Starting with the line that contains "Click the profile avatar icon in sidebar" and going on through the line that contains "coord(27,770)", reproduce those records in full, requests included, and shift every coordinate in the answers by -124. Give only those lines.

EXCERPTED DATA -
+++++

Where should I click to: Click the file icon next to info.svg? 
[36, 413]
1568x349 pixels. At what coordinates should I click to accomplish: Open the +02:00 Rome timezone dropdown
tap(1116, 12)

+++++

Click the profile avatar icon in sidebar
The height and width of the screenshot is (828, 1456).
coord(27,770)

+++++

TASK SOLUTION -
Click the profile avatar icon in sidebar
The height and width of the screenshot is (828, 1456).
coord(-97,646)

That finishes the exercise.